Let me explain! All the core data associated with a programming object, the bits that were planned for and designed into the object, are usually called properties. Every TTS object has a lot of these, and they are well documented and serve a purpose to making the object look, sound, and feel like it should. But what about all the data that wasn’t planned for? In Distilled, every market card and upgrade has both a cost and a value, and some also have VPs. Obviously, not every card in every game will have these things so they aren’t inherent properties of a TTS object, but they are tremendously important to playing Distilled and most games have similar properties in their game. I (and I think most programmers) call this metadata: extra information that is important to the object but isn’t known up-front and may change in structure and size for each use-case.
Where this is important for Distilled is all that math I would like to be able to do for the player. Berserk did allow an object to have a ‘value’ which can be used for some math, but in our scenario (which is not at all unusual) every card has a BUNCH of different ‘values’ that all serve different purposes in the strategy of the game. Your rubber tire moonshine might not win any awards, and therefore not yield many VPs, but if you put in a lot of valuable ingredients, it can still be a really great payoff for a trip to the market! Your apple whiskey, on the other hand, might receive the “ion award” (😉) for best flavored whiskey and be worth a whole slew of VPs but only have one key ingredient leading to less value in the market (this is what goes through Seth’s head when he bottles a spirit).
This generic metadata is where I’ve really struggled to do what I want with our cards in TTS. There really is no good mechanism for this in the API. I’ve read tales of other scripters embedding this information in other properties like the GM notes or the description, and I did flirt with those tricks a bit, but they always felt very hackish and delicate. Every time Dave and his team would change values on a card or update the mechanics, all of this info would need to update too and any approach I could find was going to involve a lot of manual data entry. Not a reasonable tradeoff for a fairly small feature in the overall scheme of things.

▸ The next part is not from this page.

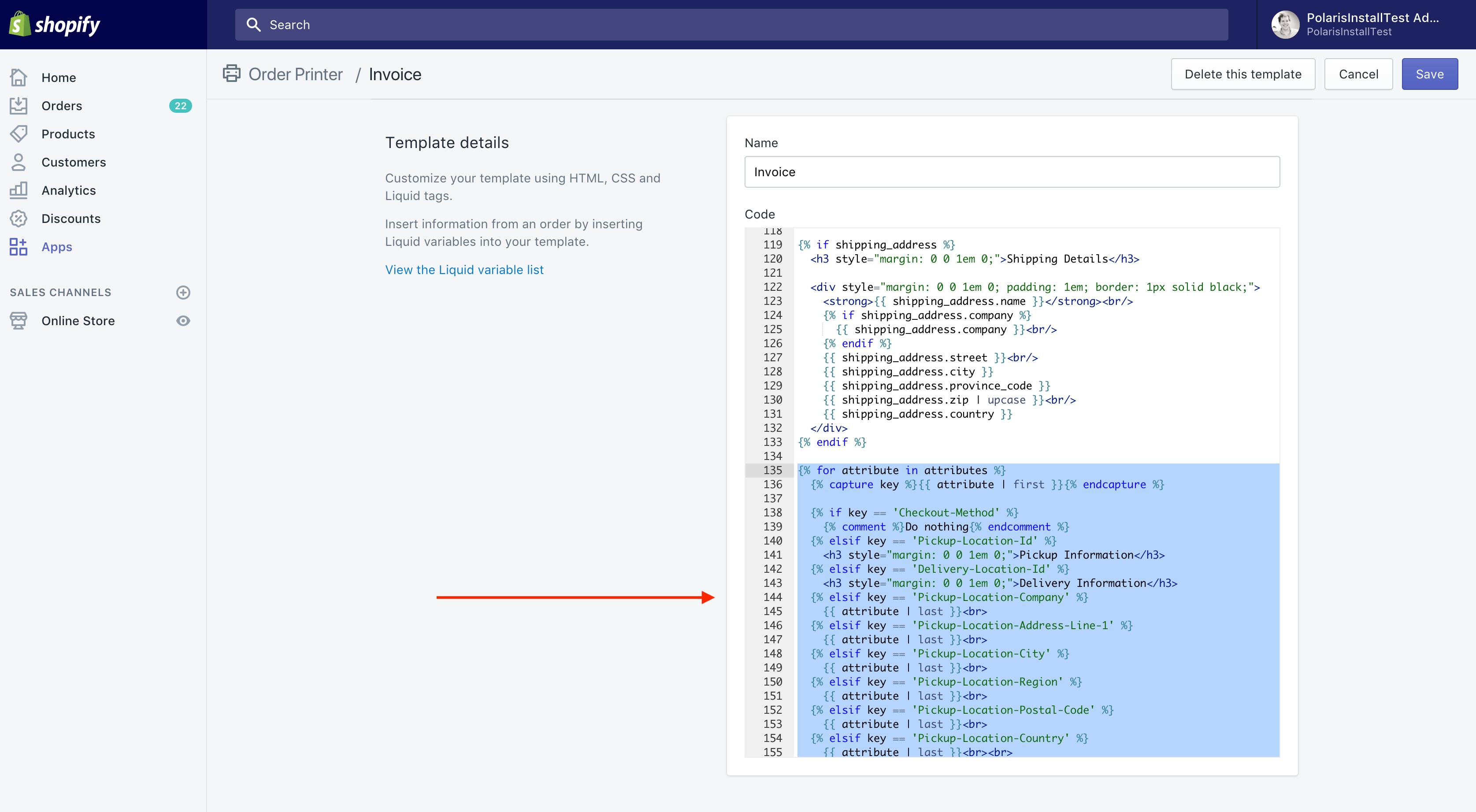1476x812 pixels.
Task: Click the Discounts badge icon
Action: pyautogui.click(x=19, y=219)
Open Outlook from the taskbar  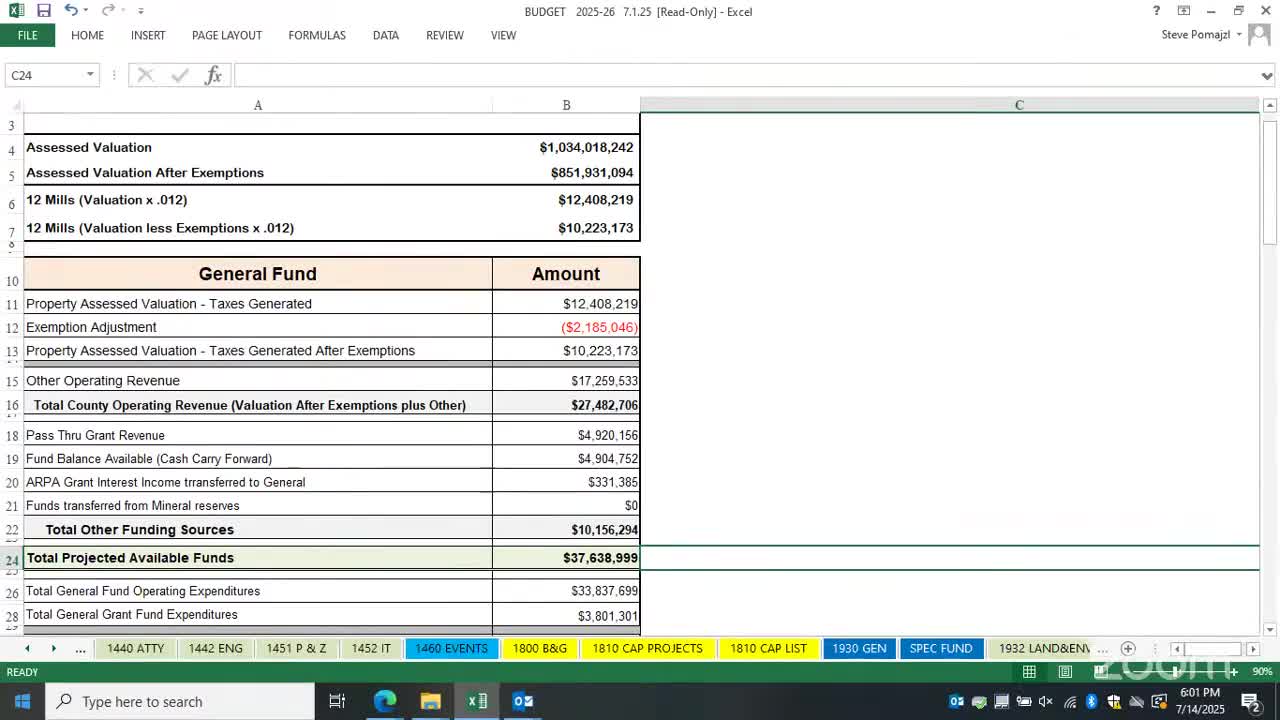click(x=523, y=701)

So, that is my big wish for TTS! Allow every object (even the ones in bags and decks … and decks inside of bags) to have persistent metadata that is serialized along with the object to the json save file and can be restored easily on load. It should be something you can associate with an individual object WITHOUT having to give it a script, because giving every individual card a script is, well, crazy! And it should be flexible enough that data of any type or structure could be stored (JSON comes to mind).
The last Missing Piece
With the WebRequest Lua API sitting out there, calling to me, I envision an almost perfect world where Dave and the rest of the design team could be updating all this metadata whenever they like and the TTS workshop mod would send off a request into the cloud, second star to the right and straight on till morning, to a fantasy spreadsheet, filled with glorious metadata that never grows old! And my scripts could fly there as soon as the game is loaded, and dash through every card in every deck sprinkling them with magical dust that fills in all those VPs and costs and enables us to do the math and bring back that big reveal moment in all its glory. All that is missing is the metadata fairy-dust! I suppose a boy can dream.